History of the development of geometry
The very first concepts in geometry people have acquiredback in antiquity. There was a need to determine the areas of land, the volume of various vessels and premises and other practical needs. The history of development of geometry, as a science, takes its origin in ancient Egypt about 4 thousand years ago. Then the knowledge of the Egyptians was borrowed by the ancient Greeks, who used them primarily to measure the area of land. It is from ancient Greece that the origin of geometry, as a science, originates. Ancient Greek word "geometry" is translated as "land surveying".

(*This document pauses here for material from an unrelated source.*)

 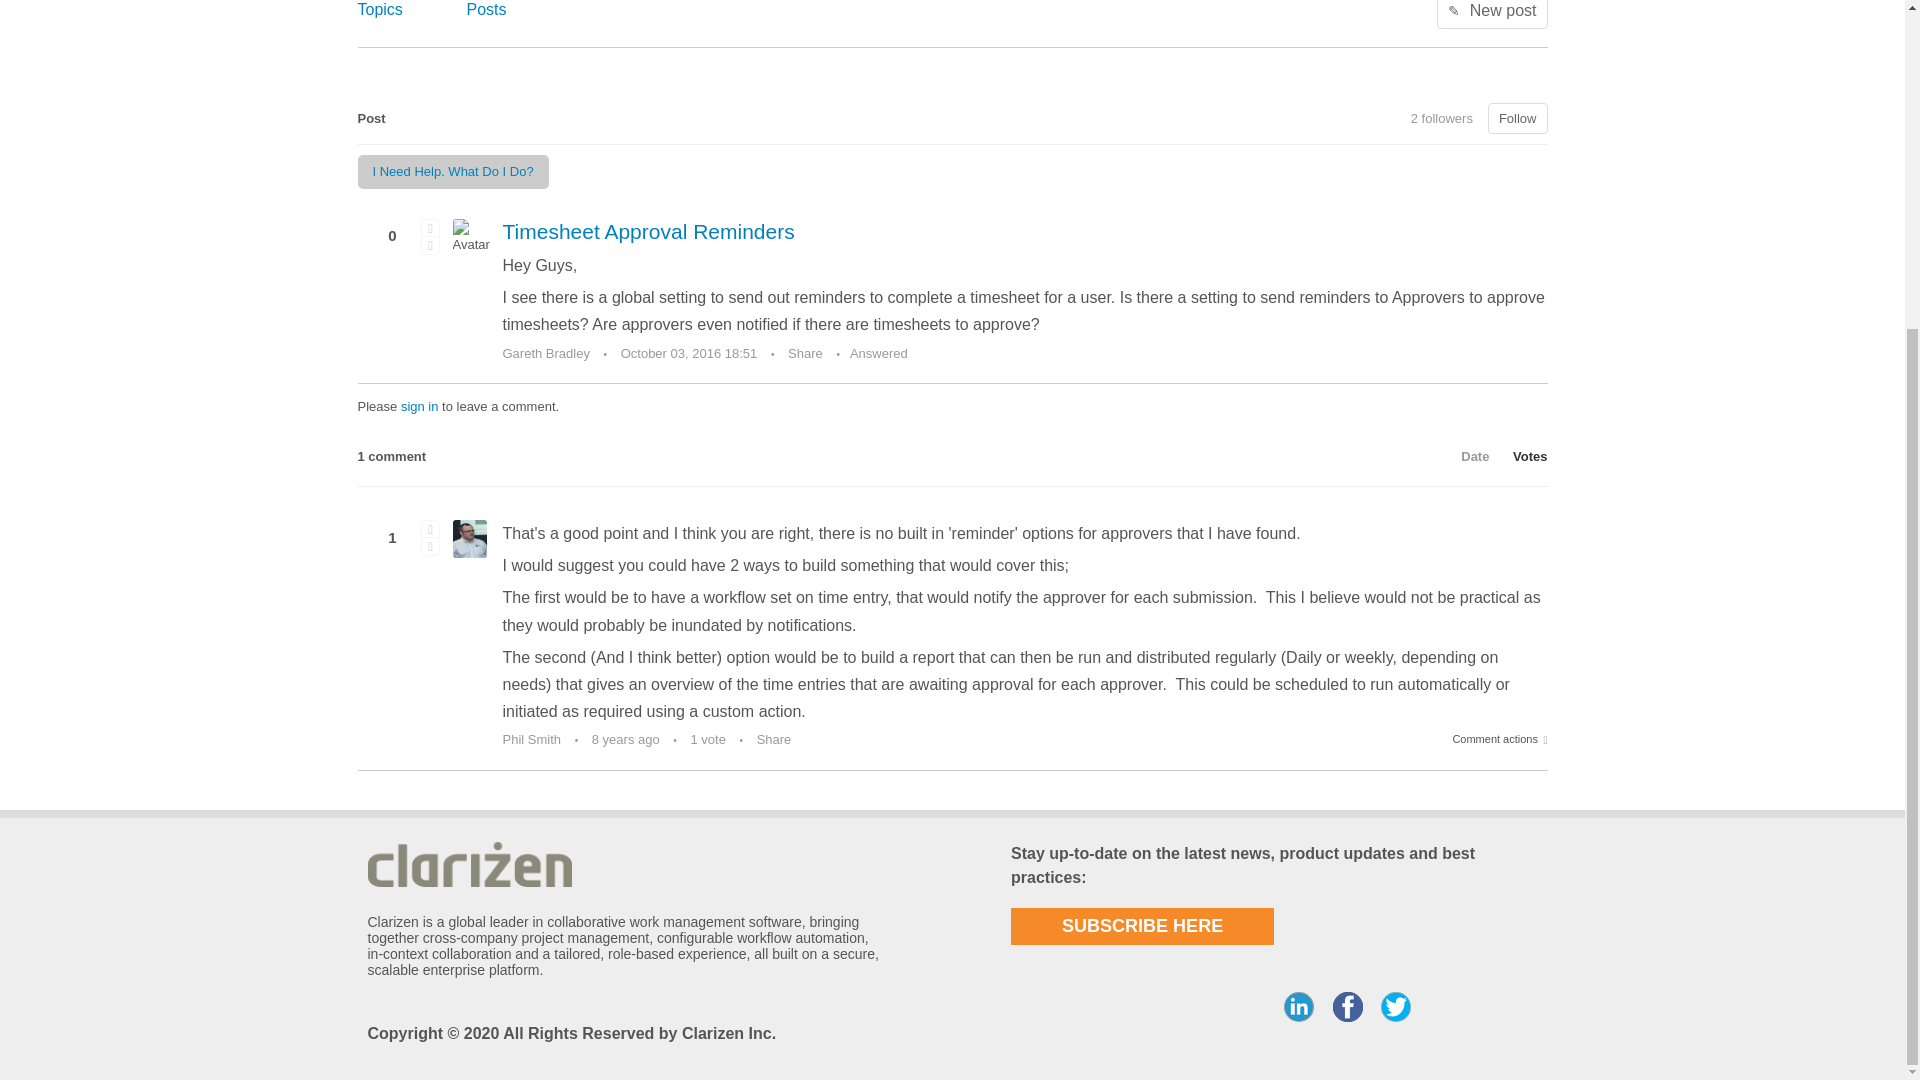 I want to click on Yes, so click(x=430, y=528).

Greek scientists based on the discovery of the setgeometric properties were able to create a coherent system of knowledge of geometry. The basis of geometric science was laid down the simplest geometric properties, taken from experience. The remaining positions of science were derived from the simplest geometric properties by reasoning. The entire system was published in its final form in the "Elements" of Euclid about 300 BC, where he laid out not only theoretical geometry, but also the foundations of theoretical arithmetic. From this source also begins the history of the development of mathematics.
However, in the work of Euclid nothing is said either aboutmeasuring the volume, nor about the surface of the ball, nor about the ratio of the length of the circle to its diameter (although there is a theorem on the area of the circle). The history of the development of geometry was continued in the middle of the 3rd century BC thanks to the great Archimedes, who was able to compute the Pi number, and also was able to determine the ways of calculating the surface of the sphere. Archimedes applied methods to solve the above problems, which later became the basis for higher mathematics. With their help, he was already able to solve difficult practical problems of geometry and mechanics, which were important for navigation and for construction. In particular, he found ways to determine the centers of gravity and volumes of many physical bodies and was able to study the equilibrium of bodies of various shapes when immersed in liquid.

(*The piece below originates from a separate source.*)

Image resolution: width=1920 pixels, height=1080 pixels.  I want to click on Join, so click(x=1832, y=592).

Ancient Greek scientists conducted researchproperties of various geometric lines, important for the theory of science and practical applications. Apollonius in the II century BC made many important discoveries on the theory of conic sections, which remained unsurpassed for the next eighteen centuries. Apollonius applied the method of coordinates to study conic sections. This method was further developed only in the XVII century, scientists Fermat and Descartes. But they used this method only to study flat lines. And only in 1748 the Russian academician Euler was able to apply this method to study curved surfaces.

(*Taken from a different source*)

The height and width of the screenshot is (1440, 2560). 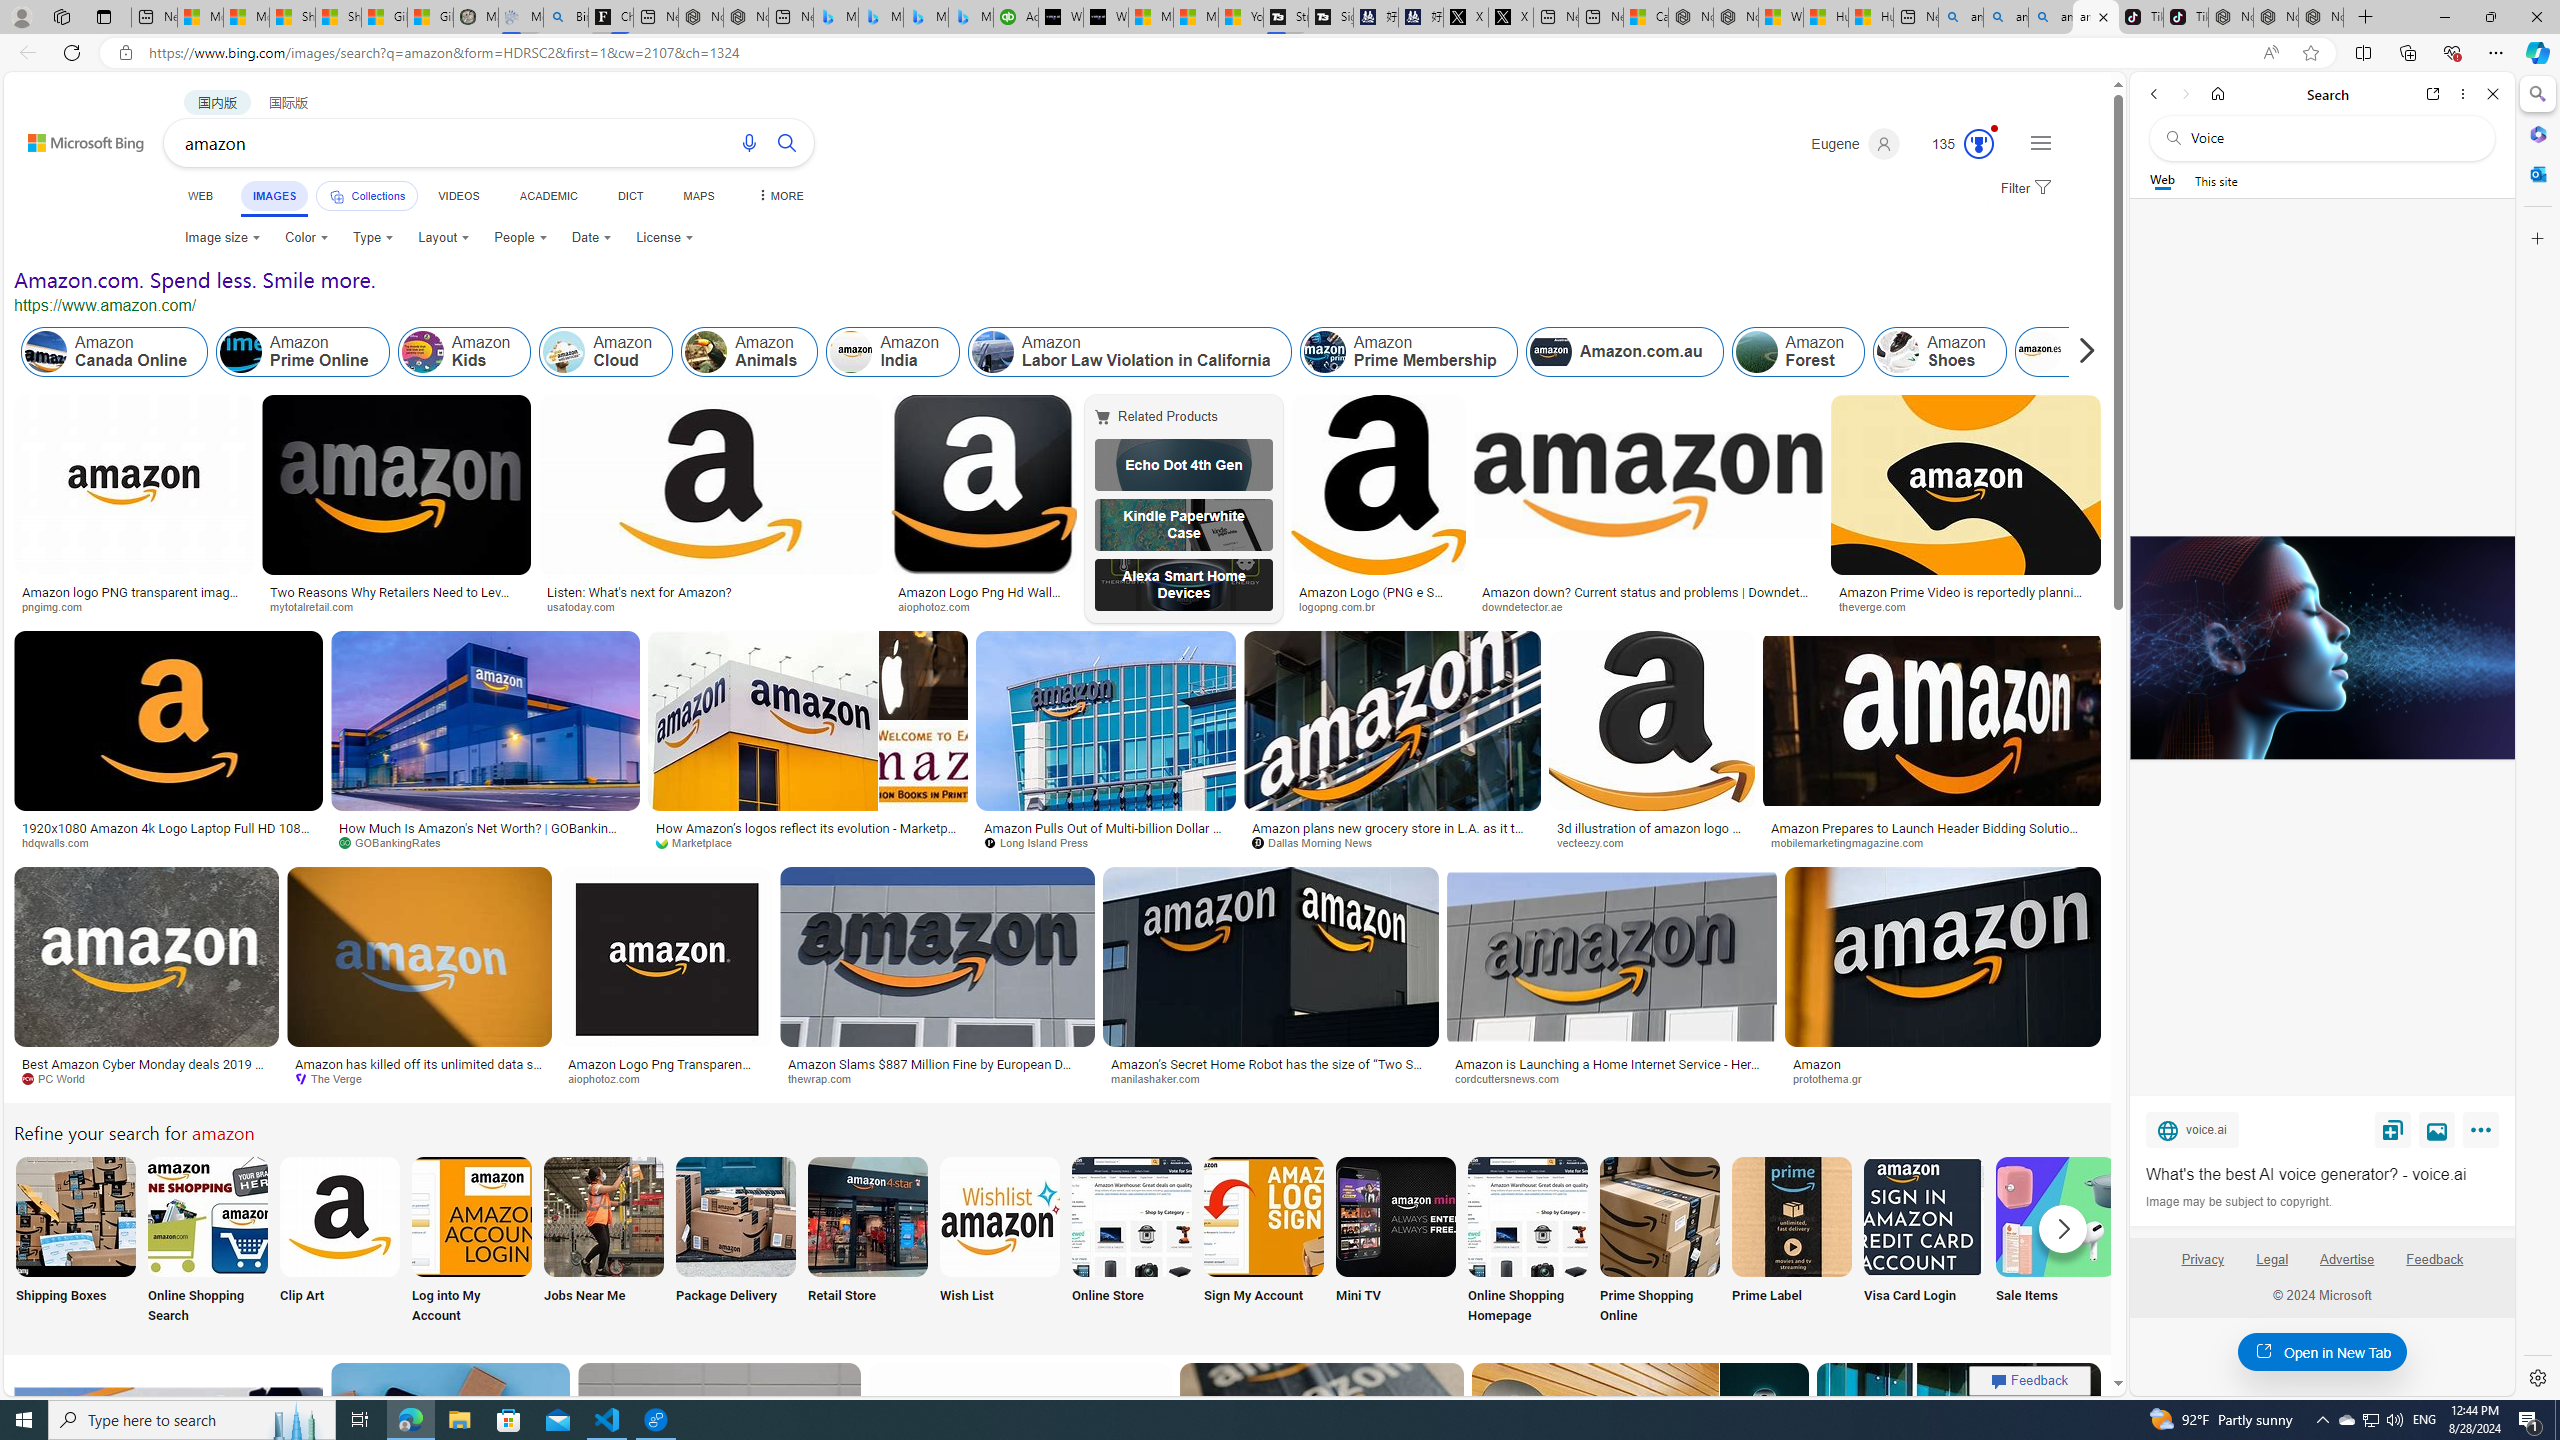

The system developed by Euclid was consideredimmutable more than two thousand years. However, in the future the history of the development of geometry received an unexpected turn, when in 1826 the brilliant Russian mathematician N.I. Lobachevsky was able to create a completely new geometric system. In fact, the main provisions of his system differ from the positions of Euclidean geometry in only one point, but it is from this point that the basic features of the Lobachevsky system follow. This is the statement that the sum of the angles of a triangle in Lobachevsky geometry is always less than 180 degrees. At first glance, it may seem that this statement is incorrect, however, for small sizes of triangles, modern measuring tools do not give a correct measurement of the sum of its angles.
Further history of the development of geometry has provedthe correctness of Lobachevsky's brilliant ideas and showed that the Euclidean system is simply incapable of solving many questions of astronomy and physics, where mathematicians deal with figures of practically infinite dimensions. It is with the works of Lobachevsky that the further development of geometry, and with it of higher mathematics and astronomy, is already connected.